Public transport is paid for through passenger fares and subsidies from Auckland Council and NZ Transport Agency.
"Unfortunately, a small fare increase is needed as any additional revenue generated by new growth resulting from holding fares at current levels is insufficient to meet the costs of providing public transport services without further funding being available," AT chief executive Shane Ellison said.
Changes to the bus and train adult AT Hop fares will see an increase of five cents for one zone, 15 cents for two zones, 10 cents for zones three till six and a drop in 10 cents for zones seven and eight. There are no changes to fares to travel through nine zones.
Child and Tertiary fares will increase between five and 20 cents.
Some cash ferry fares will see a hike of 50 cents, whereas AT Hop fares will see an increase between five and 30 cents.

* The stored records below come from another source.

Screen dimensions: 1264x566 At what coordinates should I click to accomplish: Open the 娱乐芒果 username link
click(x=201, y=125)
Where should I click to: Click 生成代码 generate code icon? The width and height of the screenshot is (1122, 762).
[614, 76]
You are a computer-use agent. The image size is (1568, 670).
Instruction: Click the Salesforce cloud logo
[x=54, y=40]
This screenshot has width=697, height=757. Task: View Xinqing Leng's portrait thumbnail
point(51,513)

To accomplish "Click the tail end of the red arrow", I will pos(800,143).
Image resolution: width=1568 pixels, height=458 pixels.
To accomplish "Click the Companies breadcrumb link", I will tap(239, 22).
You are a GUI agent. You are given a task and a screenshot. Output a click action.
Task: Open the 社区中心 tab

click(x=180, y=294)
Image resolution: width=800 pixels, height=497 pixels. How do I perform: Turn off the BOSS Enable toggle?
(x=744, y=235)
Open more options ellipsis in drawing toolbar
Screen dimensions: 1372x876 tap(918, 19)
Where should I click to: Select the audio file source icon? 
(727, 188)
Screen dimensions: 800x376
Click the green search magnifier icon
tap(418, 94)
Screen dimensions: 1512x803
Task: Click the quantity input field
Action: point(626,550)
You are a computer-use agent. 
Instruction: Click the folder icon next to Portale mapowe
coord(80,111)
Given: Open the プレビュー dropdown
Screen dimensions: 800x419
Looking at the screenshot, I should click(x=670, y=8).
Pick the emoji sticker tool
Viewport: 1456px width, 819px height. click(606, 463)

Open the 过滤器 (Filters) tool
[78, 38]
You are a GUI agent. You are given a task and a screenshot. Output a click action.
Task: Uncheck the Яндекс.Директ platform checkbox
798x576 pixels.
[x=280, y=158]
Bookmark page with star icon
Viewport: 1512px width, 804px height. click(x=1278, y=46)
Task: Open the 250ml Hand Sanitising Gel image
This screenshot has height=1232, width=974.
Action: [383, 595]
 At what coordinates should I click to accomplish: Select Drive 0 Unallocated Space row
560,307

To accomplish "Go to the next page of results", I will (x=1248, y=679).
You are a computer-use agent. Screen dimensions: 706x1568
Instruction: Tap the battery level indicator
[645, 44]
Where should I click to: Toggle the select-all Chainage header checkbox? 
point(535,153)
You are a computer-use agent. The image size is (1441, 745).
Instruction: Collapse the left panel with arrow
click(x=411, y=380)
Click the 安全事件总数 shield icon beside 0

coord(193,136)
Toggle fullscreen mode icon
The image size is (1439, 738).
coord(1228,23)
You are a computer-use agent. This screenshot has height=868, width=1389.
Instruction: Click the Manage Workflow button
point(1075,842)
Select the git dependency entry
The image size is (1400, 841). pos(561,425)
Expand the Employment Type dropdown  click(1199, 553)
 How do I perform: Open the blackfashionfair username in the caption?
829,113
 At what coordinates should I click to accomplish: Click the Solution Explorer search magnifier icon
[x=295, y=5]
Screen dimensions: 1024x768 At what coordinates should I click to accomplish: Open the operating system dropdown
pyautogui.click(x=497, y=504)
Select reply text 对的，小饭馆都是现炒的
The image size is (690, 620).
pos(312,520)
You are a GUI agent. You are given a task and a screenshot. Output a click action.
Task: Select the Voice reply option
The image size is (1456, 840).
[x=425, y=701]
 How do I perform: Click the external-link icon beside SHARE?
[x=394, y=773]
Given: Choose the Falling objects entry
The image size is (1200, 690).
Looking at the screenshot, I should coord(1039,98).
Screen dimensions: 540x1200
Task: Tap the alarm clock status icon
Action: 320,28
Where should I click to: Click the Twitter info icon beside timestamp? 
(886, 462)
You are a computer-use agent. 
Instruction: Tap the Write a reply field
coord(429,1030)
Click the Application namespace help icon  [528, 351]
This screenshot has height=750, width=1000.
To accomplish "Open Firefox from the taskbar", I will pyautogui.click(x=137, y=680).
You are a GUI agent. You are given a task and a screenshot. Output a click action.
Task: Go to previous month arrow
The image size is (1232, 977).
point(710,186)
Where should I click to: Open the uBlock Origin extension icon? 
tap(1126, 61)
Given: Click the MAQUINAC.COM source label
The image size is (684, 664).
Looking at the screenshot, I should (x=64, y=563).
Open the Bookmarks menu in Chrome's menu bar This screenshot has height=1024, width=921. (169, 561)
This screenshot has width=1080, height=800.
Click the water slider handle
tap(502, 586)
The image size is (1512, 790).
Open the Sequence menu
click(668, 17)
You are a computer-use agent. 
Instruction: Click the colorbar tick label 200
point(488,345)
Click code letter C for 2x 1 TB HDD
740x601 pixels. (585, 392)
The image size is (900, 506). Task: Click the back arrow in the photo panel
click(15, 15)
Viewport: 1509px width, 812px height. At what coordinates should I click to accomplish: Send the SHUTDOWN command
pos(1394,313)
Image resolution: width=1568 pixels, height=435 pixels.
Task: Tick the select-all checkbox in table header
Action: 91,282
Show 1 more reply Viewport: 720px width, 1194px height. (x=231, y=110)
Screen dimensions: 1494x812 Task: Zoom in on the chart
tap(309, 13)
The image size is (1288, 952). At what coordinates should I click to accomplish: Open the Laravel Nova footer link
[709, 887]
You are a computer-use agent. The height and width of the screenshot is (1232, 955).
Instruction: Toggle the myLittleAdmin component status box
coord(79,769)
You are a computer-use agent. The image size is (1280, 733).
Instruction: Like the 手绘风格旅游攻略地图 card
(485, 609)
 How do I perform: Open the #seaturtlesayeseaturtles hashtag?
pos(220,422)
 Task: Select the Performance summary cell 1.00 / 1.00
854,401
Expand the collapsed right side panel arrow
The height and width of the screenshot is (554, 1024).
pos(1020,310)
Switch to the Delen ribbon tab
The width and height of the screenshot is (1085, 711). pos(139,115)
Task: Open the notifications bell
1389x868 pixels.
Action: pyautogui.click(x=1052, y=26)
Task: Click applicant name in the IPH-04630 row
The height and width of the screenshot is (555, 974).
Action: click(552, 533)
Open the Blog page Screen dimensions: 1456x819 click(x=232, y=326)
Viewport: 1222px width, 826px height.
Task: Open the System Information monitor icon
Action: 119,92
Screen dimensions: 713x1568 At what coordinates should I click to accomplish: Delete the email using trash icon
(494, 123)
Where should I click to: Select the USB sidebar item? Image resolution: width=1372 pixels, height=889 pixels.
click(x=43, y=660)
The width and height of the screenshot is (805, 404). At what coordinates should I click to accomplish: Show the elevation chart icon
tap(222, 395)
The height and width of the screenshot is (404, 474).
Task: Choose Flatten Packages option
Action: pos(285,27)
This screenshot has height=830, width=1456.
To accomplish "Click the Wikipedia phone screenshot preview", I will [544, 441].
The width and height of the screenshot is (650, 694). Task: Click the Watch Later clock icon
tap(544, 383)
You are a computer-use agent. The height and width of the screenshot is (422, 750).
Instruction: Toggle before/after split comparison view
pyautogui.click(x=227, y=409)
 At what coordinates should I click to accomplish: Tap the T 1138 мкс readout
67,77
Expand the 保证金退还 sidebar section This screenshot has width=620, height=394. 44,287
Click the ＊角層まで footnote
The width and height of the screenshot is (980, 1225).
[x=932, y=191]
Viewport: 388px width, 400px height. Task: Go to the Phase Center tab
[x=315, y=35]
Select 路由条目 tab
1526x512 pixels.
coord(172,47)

"We would like to have been in a position to not increase fares in 2019. Over the past three months we have been exploring means of funding any cost gap that could be created by not increasing fares," Mr Ellison said.
"We see fares as an important ingredient to getting more people out of cars and into public transport and so we will continue to look at ways we can further reduce the real cost of public transport for our customers in the coming years."
In 2018, Auckland's central suburbs and the North Shore had new bus networks rolled out. More than 500,000 Aucklanders are believed to now be living within 500 metres of a frequent public transport service.
The year to November 2018 public transport experienced a 5.2 percent increase in passengers, taking the total to 95.6 million trips taken in that period.
"Operating a public transport system in a growing city like Auckland means that the costs do increase as we put on more services," Ellison said.
"It's a balance for AT to provide an extensive public transport system that has enough capacity for a growing city, but we also know that cost is a major factor in how people travel, so we've found efficiencies in order to keep the fare increase at an average of 1.9 percent. This is well below the inflationary pressures associated with providing public transport."